Parent caregivers play a leading role in actualizing the health, well-being, and recovery goals of their adult children with schizophrenia. However, research exploring their realities is limited, especially within the North American context. Lisa Young is a graduate student in nursing at the University of Ottawa and a registered nurse in the Schizophrenia Program at the Royal.
Her thesis research explores how parents experience their role as caregiver for adult children with schizophrenia. The state of current research in this area will be discussed as well as the findings of her qualitative study.
Really gets started after the 8.25 (8 minute, 25 seconds) point.
Good to hear someone share some qualitative data, rather than just quantitative…
If someone wants quotes about the reality we all face as caregivers of loved ones with schizophrenia, the posts on this forum can provide a lifetime’s worth.
Well I watched it all, it was OK, I guess… Canada…
I was disappointed in the sample as it was above average income and education. It is MUCH MUCH easier for an educated above average income caregiver to deal with this insanity. People that are totally dependent on the Government live in a totally different world…
Medical response is much better here in the US based on several of her sample comments about emergency rooms…
Good for a newbie to watch but still the sample was skewed… Misleading to the average person…
One of the charts said: “90% relapse if you dont take meds” Both my SZ relapse everyday on Meds LOL… My wife has relapses into normality for only a few minutes on rare occations…
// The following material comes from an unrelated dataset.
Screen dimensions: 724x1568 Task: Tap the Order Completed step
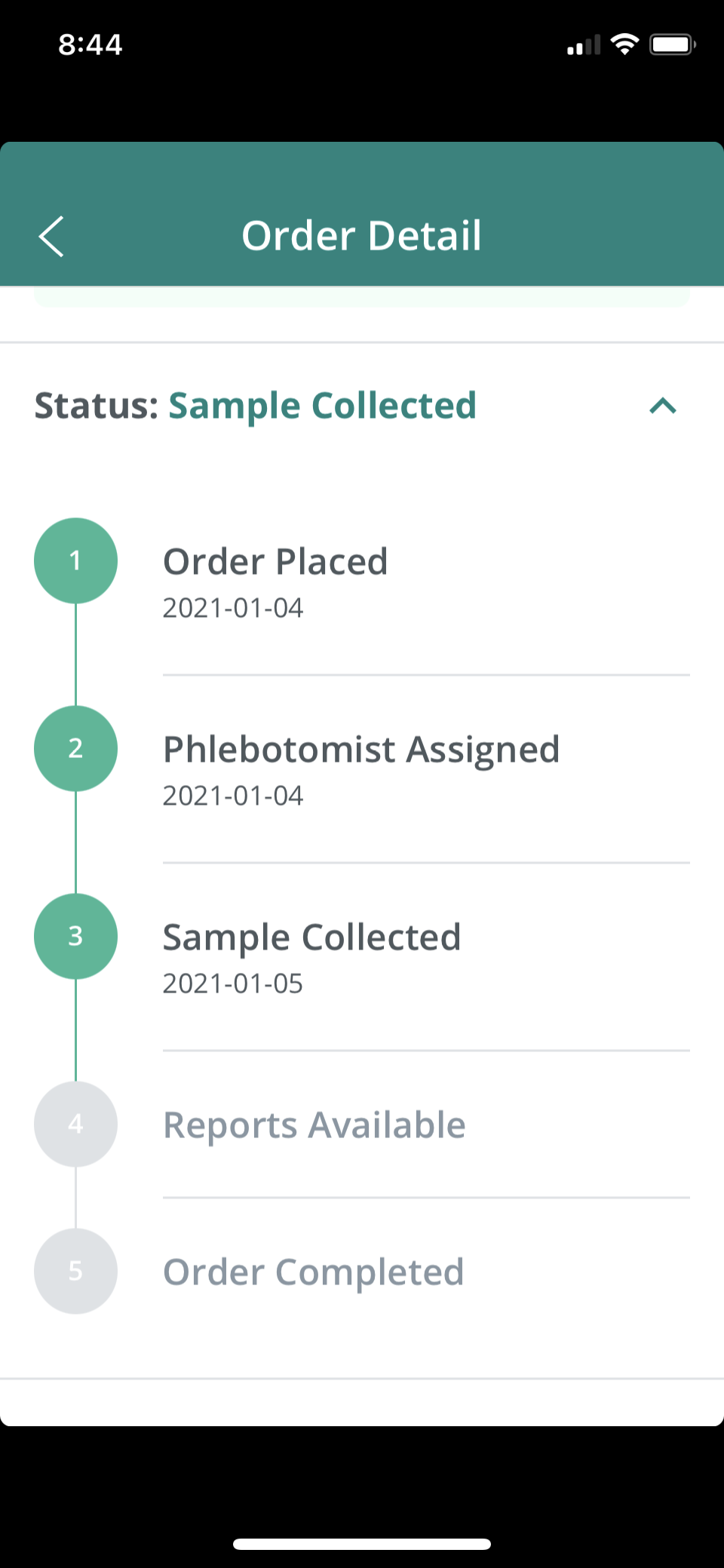coord(313,1272)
It’s true that a lot of samples for psychological/psychiatric research have been overfilled with people from western educated industrialized rich and democratic (weird) societies.
Exactly on point as to the quality of care you can expect to get. And my daughter also regularly relapses even though she is diligent with her cocktail of medication.
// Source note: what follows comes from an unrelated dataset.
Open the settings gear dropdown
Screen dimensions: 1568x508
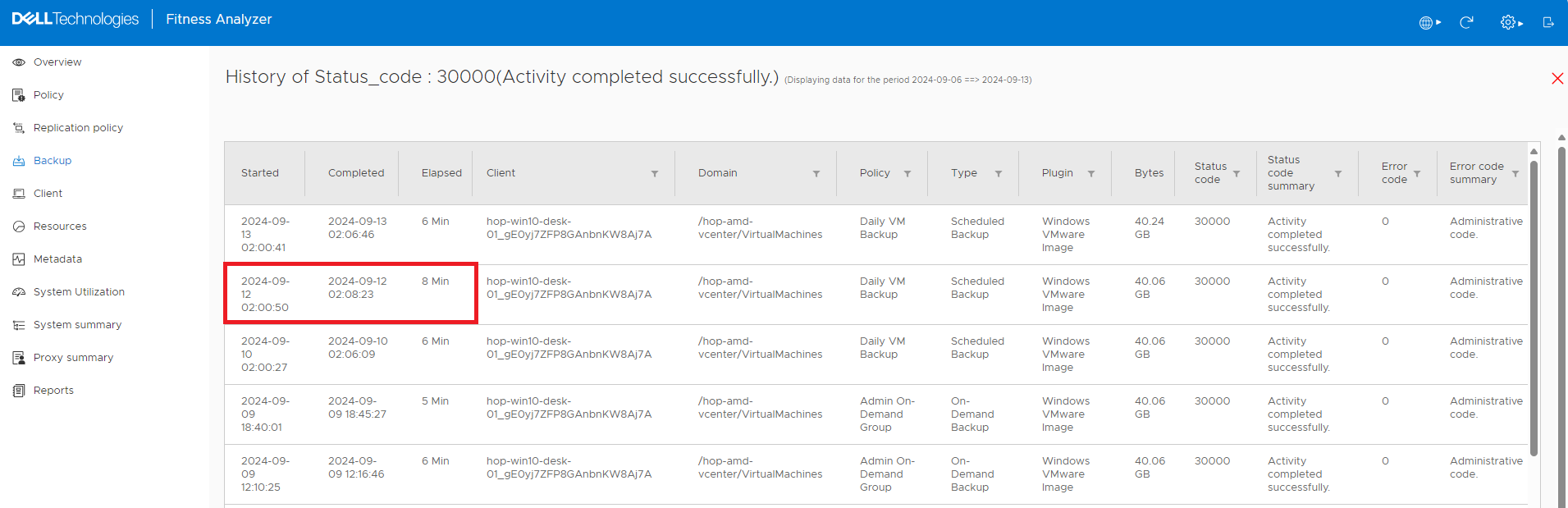1511,22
My son is 50 he’s been mentally ill for his entire life…he was diagnosed pananoid schizophrenic at a very earlier age… he was in intense treatment beginning when he was eight years old…3-4 times per week…it helped for awhile but he continued to have outbursts…he finished he go school…he was very smart…he headed out to college and lasted a very short time before he was committed to a behavioral center…he struggled with drugs and acholoh…after several years with numerous admissions to the hospital his caregivers finally got his medication under control…it worked on and offf but he was a lot better mentally than he was when younger…he was 35 when he seemed to be reducing his physcotic episodes…his drug cocktail included the drug Cozipreil … his problems began recently when his white blood count was danagerously low…he was taken off the drug but not admitted to a hospital…he lasted two days without meds and had a serious physcotic episode and was admitted…he’s been in and out of the hospital since while his caregivers try new medications under law he cannot be represcribed the drug Cozipreil…his newest rant is that he is not mentally ill and does not need meds…he’s presently in the hospital where his caregivers are trying to determine how to handle the situation…what I’m trying to say is don’t dispare mental illness is a continuing and debilitating illiness there’s no cure only meds to try to bring the individual closer to reality…I speak to my son at least two times a day I speak to his caregivers I show concern for his well being and pass that onto him…we discuss with detail as much as possible the reasons that led to his admission to the home spot all…dealing with the mentally ill is very frustrating…I found that listening no matter what you hear and replying in a very calm and easy to understand statements…after all the years that I have dealt with my son I now know when he is on the verge of a mental breakdown before it actually happens everyone has the clues some are easier to detect than others…take notes have other family members get involved compare those conversations and make a list of the points that you know an physchotic episode is nearby…don’t dispare keep your wits about you don’t let the person silliness affect you emotionally I know it’s not easy but it will make your life and that if your love one much easier to deal…good luck…
They do sometimes try Clozaril again. When my grandson wbc went low the gave him lithium to increase the count look it up lithium does increase wbc its a side effect. You need to work with a doc that is not afraid of this medication.
Hi there,
This is Lisa Young, the person presenting in the video. Thank you for your feedback and support of the research. It is true that it is difficult to recruit persons of a lower socioeconomic status. This is further complicated because of the research being conducted at a graduate level with what might be considered a vulnerable population. I also completed a qualitative synthesis of existing literature which has been published in the Archives of Psychiatric Nursing. Again, this is not without it’s limitation (limited number of counties and studies) but I hope that it can contribute to our understanding of the experiences of these caregivers. It’s a long time coming, but this qualitative study should be in print soon. Wishing you all good things.